Ga direct naar de inhoud Ga direct naar de footer

BAC 2022-08052

Advies van de Bezwaarschriftenadviescommissie hersteloperatie toeslagen

Aan: Belastingdienst/Uitvoeringsorganisatie Herstel Toeslagen (hierna: UHT)

Betreft: het bezwaarschrift van [belanghebbende]

Primair besluit: 29 april 2022 (UHT-DC-I A)

Overdracht advies aan UHT: 19 november 2024

Samenvatting

De Bezwaarschriftenadviescommissie (hierna: de Commissie) adviseert UHT om het
bezwaarschrift gericht tegen de beschikking van 29 april 2022 met kenmerk UHT-DC-I A ongegrond te verklaren en geen proceskostenvergoeding toe te kennen.

Onderwerp van advies

Het door [gemachtigde] (hierna: gemachtigde) namens [belanghebbende] (hierna: belanghebbende) ingediende bezwaarschrift wordt geacht te zijn gericht tegen het volgende door UHT genomen besluit.

De beschikking van 29 april 2022 met kenmerk UHT-DC-I A, waarin UHT heeft beslist dat belanghebbende geen recht heeft op compensatie voor de toeslagjaren 2005 tot en met 2011. De reden hiervoor is dat Belastingdienst/Toeslagen (hierna: B/T) in deze periode geen fouten heeft gemaakt of te streng is geweest bij het uitvoeren van de regels van de kinderopvangtoeslag (hierna: KOT).
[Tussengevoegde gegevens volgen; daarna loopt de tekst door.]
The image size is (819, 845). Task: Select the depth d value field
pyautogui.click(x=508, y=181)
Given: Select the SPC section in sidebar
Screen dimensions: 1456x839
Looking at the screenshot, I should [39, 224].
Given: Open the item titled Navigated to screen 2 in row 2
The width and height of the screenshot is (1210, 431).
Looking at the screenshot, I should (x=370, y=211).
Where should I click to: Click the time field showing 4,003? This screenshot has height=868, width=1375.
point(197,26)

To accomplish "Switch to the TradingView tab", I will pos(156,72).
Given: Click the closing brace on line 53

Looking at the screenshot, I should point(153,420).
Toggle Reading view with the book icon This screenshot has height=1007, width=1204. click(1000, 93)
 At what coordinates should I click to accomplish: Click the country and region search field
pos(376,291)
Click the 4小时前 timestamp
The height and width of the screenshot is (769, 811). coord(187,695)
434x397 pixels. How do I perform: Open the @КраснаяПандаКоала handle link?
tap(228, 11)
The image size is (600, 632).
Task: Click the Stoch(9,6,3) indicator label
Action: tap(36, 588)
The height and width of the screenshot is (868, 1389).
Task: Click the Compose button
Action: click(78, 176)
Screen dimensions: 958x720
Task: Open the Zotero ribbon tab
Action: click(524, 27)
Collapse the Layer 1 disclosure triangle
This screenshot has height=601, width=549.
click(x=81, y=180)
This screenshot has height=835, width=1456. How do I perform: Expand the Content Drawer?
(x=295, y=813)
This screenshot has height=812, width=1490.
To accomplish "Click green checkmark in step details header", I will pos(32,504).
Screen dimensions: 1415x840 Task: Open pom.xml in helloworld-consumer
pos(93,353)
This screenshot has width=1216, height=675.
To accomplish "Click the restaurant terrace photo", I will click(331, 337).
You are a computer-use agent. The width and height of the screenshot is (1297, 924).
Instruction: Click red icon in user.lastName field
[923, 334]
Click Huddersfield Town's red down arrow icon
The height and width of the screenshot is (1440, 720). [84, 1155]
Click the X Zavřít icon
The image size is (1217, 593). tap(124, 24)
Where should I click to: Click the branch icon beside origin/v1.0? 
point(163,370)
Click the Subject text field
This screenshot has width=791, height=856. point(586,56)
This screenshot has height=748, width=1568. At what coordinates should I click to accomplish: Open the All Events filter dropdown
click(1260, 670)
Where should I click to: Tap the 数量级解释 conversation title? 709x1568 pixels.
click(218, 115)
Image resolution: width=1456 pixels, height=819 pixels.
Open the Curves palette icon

Op 5 november 2022 is de Wet van 2 november 2022 houdende regels ten behoeve van de hersteloperatie toeslagen (Wet hersteloperatie toeslagen, hierna: Wht) in werking getreden. Gelet op het bepaalde in de artikelen 8.6 en 9.2 Wht moeten de bestreden beschikkingen geacht worden te zijn genomen op grond van artikel 2.1 en verder van de Wht.

    Procesverloop

    • Op 4 februari 2021 heeft belanghebbende verzocht om een herbeoordeling van de
      KOT voor de toeslagjaren 2005 tot en met 2014. Na het gesprek met de persoonlijk
      zaakbehandelaar is de herbeoordeling aangepast naar de jaren 2005 tot en met
      2011.
    • Bij beschikking van 17 juli 2021 heeft UHT belanghebbende geïnformeerd dat zij op
      basis van de eerste toets in aanmerking komt voor het forfaitaire bedrag van
      € 30.000.
    • Op 6 april 2022 heeft de Commissie van Wijzen (hierna: CvW) advies uitgebracht. De
      CvW heeft overwogen, kort gezegd, dat niet is gebleken van institutioneel vooringenomen handelen voor de jaren 2005 tot en met 2011 noch dat er reden is voor toepassing van de hardheidscompensatie.
    • Bij beschikking van 29 april 2022 heeft UHT meegedeeld dat belanghebbende voor
      de toeslagjaren 2005 tot en met 2011 geen compensatie krijgt toegekend.
    • Op 3 juni 2022 heeft gemachtigde namens belanghebbende een pro forma
      bezwaarschrift ingediend. Deze is op 8 juni 2022 door UHT ontvangen.
    • Op 16 april 2024 heeft gemachtigde aanvullende gronden ingediend.
    • Op 17 mei 2024 heeft UHT een schriftelijke reactie ingediend.
    • Op 12 november 2024 heeft UHT, daartoe in de gelegenheid gesteld door de
      Commissie, de ontbrekende stukken in het bezwaardossier overgelegd. Deze zijn op
      13 november 2024 ter kennisgeving naar gemachtigde gestuurd.
    • Belanghebbende heeft de Commissie verzocht de zaak op stukken af te doen. De
      Commissie heeft besloten aan dit verzoek gevolg te geven.
    • De Commissie bestaande uit [commissieleden], heeft dit advies behandeld.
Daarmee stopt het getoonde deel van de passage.